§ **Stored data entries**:
- Opening Delimiter -
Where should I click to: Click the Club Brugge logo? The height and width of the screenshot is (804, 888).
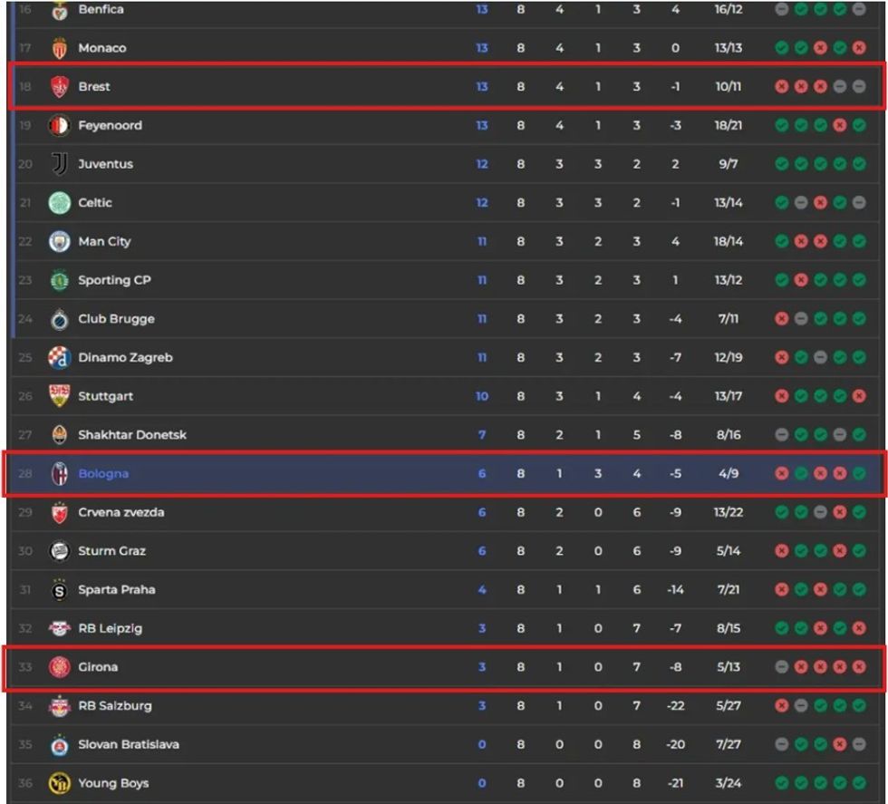(59, 319)
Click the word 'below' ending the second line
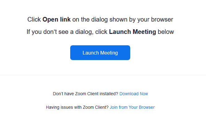 (166, 32)
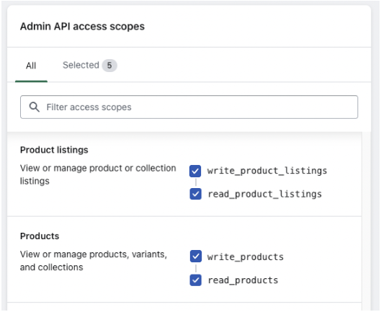Viewport: 381px width, 312px height.
Task: Uncheck the write_product_listings checkbox
Action: pos(195,171)
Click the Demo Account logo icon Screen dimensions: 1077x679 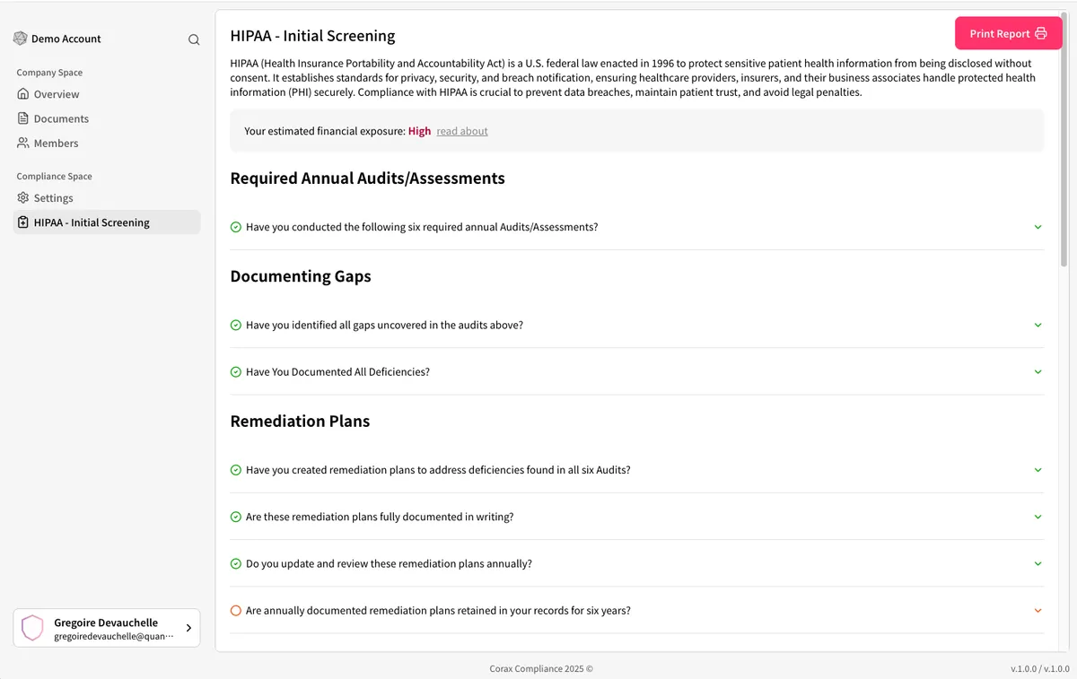21,39
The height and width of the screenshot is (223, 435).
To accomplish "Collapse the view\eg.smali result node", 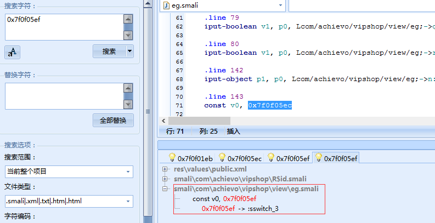I will click(x=165, y=188).
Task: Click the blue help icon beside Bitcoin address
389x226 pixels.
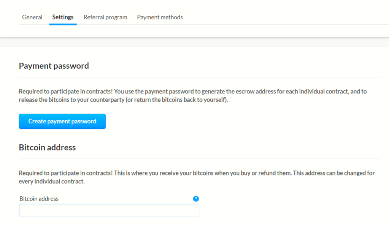Action: tap(196, 199)
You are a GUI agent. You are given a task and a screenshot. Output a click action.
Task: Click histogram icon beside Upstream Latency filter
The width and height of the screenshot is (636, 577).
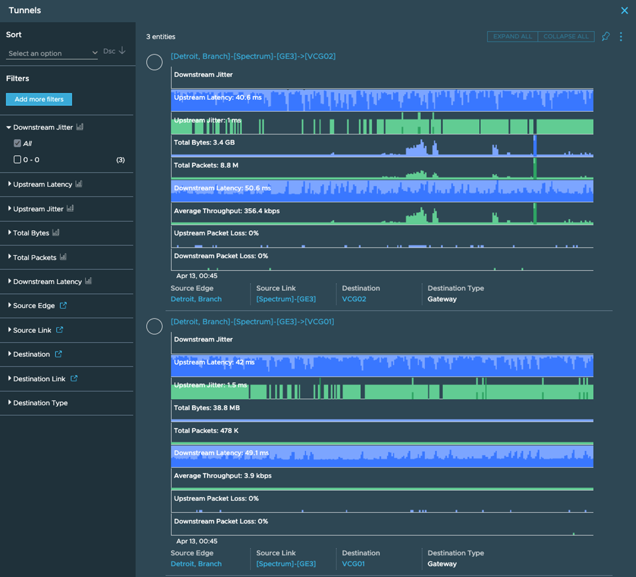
- Closing Delimiter -
§ **Your instructions**:
Starting with the line that contains "389x226 pixels.", give the lines again exactly as they appear through the last line of the data, pictures excluded.

§ **Exercise output**:
389x226 pixels.
Action: tap(196, 199)
You are a GUI agent. You are given a task and a screenshot. Output a click action.
Task: Click histogram icon beside Upstream Latency filter
The width and height of the screenshot is (636, 577).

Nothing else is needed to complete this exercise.